--- Requisitos das tarefas ---
(a) Diga se cada afirmação concorda com o texto biográfico sobre Natalício Tenório Cavalcanti e responda sim ou não, citando literalmente as palavras do texto que decidem: (i) Ele nasceu em Palmeira dos Índios, em 1906. (ii) Ele se mudou para o Rio de Janeiro em 1930. (iii) Ele se elegeu vereador pela União Progressista Fluminense em Nova Iguaçu.
(b) Extraia, sem nenhuma alteração, o trecho do texto biográfico sobre Natalício Tenório Cavalcanti que vai de "Em 1928, mudou-se" até "Duque de Caxias.".
(c) Continue o texto biográfico sobre Natalício Tenório Cavalcanti a partir do ponto em que ele termina.

--- Texto fornecido ---
_ _ _ _ _ _ _
Por: Prof. Paulo Fernando Melo
Natalício Tenório Cavalcanti de Albuquerque nasceu em Palmeira dos Índios (AL), em 1906, órfão de pai aos 12 anos, viu-se obrigado a trabalhar no campo para contribuir para o sustento da mãe e dos irmãos.
Em 1928, mudou-se para o Rio de Janeiro e no ano seguinte foi administrar uma fazenda em Duque de Caxias (RJ) cujo proprietário era cunhado de Otávio Mangabeira, então ministro das Relações. Logo ganhou fama de bom pistoleiro valente na região, tendo se envolvido em contendas armadas com saldo habitual de mortes e feridos e viu prosperar, assim, sua fama de pistoleiro de boa pontaria.
Forneceu uma tropa de mulas para os rebeldes constitucionalistas de São Paulo em 1932.
Em 1936 elegeu-se vereador oposicionista pela União Progressista Fluminense em Nova Iguaçu, representando o então distrito de Duque de Caxias.
_ _ _ _ _ _ _
--- Dados ---
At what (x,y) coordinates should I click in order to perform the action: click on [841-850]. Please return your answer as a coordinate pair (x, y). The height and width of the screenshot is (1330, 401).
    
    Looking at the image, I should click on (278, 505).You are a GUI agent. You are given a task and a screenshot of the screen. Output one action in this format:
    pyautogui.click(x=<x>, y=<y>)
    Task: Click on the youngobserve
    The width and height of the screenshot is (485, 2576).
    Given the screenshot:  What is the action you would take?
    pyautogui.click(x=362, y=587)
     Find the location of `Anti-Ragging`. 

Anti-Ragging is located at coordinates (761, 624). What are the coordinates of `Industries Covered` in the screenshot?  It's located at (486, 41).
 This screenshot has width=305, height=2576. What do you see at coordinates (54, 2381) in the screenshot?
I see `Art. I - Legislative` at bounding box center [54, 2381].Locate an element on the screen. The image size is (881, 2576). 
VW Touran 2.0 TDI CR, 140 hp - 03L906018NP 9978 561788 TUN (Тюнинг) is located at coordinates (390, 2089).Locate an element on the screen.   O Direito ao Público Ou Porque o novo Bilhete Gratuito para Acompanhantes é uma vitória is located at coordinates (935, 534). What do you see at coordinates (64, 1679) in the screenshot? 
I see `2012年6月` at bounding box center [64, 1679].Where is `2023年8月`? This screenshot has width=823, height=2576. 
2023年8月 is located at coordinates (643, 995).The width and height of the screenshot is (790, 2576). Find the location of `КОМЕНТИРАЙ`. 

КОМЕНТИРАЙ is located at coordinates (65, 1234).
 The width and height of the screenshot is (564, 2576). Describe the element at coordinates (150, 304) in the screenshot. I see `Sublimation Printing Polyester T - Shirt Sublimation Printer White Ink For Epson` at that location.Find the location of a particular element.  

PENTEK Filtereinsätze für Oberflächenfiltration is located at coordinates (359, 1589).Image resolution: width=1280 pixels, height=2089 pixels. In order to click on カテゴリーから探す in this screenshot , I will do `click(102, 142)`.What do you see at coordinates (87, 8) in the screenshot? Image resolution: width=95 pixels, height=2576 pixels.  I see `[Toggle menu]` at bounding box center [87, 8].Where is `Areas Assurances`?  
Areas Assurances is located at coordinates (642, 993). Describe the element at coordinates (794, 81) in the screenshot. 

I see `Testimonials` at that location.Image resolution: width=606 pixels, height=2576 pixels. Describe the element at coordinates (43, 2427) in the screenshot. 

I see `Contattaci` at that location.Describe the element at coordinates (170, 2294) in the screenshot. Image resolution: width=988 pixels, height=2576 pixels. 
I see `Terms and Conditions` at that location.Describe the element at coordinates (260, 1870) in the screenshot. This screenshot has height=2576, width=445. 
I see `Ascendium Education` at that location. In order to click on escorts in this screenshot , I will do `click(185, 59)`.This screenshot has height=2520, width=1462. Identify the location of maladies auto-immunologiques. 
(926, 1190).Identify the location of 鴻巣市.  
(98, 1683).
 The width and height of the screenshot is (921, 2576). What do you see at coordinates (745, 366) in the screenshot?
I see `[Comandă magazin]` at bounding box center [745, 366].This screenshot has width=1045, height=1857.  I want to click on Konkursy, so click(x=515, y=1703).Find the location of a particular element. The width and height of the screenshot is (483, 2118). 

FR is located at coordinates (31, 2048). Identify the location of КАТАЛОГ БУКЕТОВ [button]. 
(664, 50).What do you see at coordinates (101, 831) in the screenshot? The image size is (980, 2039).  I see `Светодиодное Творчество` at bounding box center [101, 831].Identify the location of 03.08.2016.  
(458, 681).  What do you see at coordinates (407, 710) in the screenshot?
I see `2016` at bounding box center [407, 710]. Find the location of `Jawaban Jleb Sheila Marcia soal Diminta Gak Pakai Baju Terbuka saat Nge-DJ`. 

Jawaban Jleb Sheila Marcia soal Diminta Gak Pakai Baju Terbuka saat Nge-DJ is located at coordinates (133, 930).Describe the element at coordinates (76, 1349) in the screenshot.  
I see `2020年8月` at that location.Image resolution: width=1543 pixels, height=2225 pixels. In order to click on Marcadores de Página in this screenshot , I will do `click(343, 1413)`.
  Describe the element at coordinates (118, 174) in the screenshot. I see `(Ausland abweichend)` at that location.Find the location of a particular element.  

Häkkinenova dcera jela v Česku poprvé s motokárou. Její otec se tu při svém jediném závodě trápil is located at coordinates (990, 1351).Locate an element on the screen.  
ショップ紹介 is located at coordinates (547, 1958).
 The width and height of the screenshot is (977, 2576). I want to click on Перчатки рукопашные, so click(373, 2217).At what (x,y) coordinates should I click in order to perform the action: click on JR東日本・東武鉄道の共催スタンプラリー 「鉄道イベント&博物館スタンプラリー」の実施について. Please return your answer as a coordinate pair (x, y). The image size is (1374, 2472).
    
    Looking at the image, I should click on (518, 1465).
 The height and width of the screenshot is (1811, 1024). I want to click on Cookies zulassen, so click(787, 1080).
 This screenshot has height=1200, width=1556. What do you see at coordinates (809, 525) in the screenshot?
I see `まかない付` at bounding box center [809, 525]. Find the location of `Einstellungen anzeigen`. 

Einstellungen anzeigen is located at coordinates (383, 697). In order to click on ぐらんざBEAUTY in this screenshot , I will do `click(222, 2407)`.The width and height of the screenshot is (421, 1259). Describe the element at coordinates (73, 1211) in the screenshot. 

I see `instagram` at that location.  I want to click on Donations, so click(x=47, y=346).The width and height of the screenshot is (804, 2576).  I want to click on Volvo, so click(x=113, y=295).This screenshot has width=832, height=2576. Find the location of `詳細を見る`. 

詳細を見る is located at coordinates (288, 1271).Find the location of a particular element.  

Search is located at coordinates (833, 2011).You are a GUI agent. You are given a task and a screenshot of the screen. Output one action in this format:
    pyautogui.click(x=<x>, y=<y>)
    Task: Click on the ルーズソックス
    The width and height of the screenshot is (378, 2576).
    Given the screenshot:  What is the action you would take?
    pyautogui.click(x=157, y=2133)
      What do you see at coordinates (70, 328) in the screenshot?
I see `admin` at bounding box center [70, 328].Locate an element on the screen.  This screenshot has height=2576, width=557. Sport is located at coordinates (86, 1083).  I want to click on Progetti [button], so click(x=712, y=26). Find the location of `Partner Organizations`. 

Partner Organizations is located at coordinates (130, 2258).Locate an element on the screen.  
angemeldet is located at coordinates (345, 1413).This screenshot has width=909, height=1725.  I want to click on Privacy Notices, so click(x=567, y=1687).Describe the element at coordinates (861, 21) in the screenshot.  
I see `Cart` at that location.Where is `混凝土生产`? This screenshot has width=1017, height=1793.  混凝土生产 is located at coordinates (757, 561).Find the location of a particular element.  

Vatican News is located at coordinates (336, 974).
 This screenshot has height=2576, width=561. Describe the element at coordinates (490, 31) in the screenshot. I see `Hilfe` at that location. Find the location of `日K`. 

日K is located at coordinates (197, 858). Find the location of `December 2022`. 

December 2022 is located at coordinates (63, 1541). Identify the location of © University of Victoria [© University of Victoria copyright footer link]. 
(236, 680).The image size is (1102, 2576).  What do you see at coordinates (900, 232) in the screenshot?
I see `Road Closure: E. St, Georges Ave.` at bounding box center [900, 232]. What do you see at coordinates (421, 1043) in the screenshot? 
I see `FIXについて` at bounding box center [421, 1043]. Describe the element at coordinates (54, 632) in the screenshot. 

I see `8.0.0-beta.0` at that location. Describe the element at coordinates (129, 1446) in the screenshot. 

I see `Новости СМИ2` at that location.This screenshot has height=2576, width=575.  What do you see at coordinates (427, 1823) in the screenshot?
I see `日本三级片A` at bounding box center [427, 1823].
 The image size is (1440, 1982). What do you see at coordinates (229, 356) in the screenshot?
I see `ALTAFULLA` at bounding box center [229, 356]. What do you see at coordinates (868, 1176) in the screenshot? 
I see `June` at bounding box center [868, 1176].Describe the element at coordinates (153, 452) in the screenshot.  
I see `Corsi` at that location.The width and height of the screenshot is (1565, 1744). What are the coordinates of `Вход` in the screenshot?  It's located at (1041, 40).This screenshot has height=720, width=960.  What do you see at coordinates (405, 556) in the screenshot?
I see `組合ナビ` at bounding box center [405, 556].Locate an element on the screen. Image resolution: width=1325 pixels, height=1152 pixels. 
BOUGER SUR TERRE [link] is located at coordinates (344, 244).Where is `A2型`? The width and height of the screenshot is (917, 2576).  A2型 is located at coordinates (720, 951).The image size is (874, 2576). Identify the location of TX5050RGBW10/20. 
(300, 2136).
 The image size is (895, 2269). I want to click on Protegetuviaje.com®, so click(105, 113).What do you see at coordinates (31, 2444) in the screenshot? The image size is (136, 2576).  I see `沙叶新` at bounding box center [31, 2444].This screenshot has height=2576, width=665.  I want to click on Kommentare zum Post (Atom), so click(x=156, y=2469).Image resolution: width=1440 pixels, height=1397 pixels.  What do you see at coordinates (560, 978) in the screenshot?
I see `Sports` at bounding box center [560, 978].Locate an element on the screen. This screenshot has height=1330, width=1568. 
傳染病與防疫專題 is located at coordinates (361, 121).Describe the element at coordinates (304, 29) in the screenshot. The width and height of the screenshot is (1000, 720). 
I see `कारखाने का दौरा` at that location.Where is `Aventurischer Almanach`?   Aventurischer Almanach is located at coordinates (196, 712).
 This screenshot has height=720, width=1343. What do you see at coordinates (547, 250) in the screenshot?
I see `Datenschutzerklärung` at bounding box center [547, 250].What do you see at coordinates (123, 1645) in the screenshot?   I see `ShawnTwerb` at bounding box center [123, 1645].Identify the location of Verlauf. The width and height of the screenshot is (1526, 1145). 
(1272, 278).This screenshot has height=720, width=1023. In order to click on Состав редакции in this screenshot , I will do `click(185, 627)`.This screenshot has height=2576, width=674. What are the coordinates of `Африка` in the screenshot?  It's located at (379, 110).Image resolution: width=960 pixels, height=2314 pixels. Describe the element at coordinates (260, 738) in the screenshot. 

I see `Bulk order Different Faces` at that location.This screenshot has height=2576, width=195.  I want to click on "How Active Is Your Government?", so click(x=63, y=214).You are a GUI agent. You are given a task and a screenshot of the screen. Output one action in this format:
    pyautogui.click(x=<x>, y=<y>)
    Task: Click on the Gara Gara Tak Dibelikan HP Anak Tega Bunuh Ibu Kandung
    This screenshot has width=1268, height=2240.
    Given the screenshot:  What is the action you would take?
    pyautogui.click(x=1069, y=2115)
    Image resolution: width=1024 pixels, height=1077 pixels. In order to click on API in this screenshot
_ _ _ _ _ _ _
--- Respostas do exercício ---
(a) (i) Sim: "nasceu em Palmeira dos Índios (AL), em 1906". (ii) Não: "Em 1928, mudou-se para o Rio de Janeiro". (iii) Sim: "elegeu-se vereador oposicionista pela União Progressista Fluminense em Nova Iguaçu".

(b)
Em 1928, mudou-se para o Rio de Janeiro e no ano seguinte foi administrar uma fazenda em Duque de Caxias (RJ) cujo proprietário era cunhado de Otávio Mangabeira, então ministro das Relações. Logo ganhou fama de bom pistoleiro valente na região, tendo se envolvido em contendas armadas com saldo habitual de mortes e feridos e viu prosperar, assim, sua fama de pistoleiro de boa pontaria.
Forneceu uma tropa de mulas para os rebeldes constitucionalistas de São Paulo em 1932.
Em 1936 elegeu-se vereador oposicionista pela União Progressista Fluminense em Nova Iguaçu, representando o então distrito de Duque de Caxias.

(c)
Foi protagonista de inúmeros tiroteios sendo preso algumas vezes e conta a lenda que tinha mais de 40 marcas de balas em seu corpo a quem atribuía aos pistoleiros do Senador Amaral Peixoto que depois foi governador do Rio de Janeiro
Com fim da ditadura Vargas, filiou-se a União Democrática Nacional (UDN) e em 1947 foi eleito deputado estadual constituinte, e em outubro de 1950 elegeu-se deputado Federal com grande votação, e foi combatente a Getúlio Vargas e ao Governador Amaral Peixoto.
“A Revista ‘O Cruzeiro” na edição de 14/10/1950, na página 71, reproduz a fala de Tenório:
“Prender, não me prenderão porque amarrado eu não vou. Matar, não me matarão, porque não são Nosso Senhor. Só morro, no dia certo, na hora que Deus marcar”.
Morava numa casa fortificada conhecida por “fortaleza” em Caxias (RJ), envolveu-se em vários incidentes incluindo o assassinato do delegado de polícia de Duque de Caxias, Albino Martins de Sousa Imparato, em 1953.
Segundo o escritor Carlos Heitor Cony: ”A Fortaleza de Tenório era fantástica para o tempo e para as finalidades. Possuía sistemas blindados de segurança. Porões de oxigênio próprio para o caso de um ataque atômico […]. o dia que tivermos uma memória nacional, a casa/fortaleza em Caxias, será um santuário político.”.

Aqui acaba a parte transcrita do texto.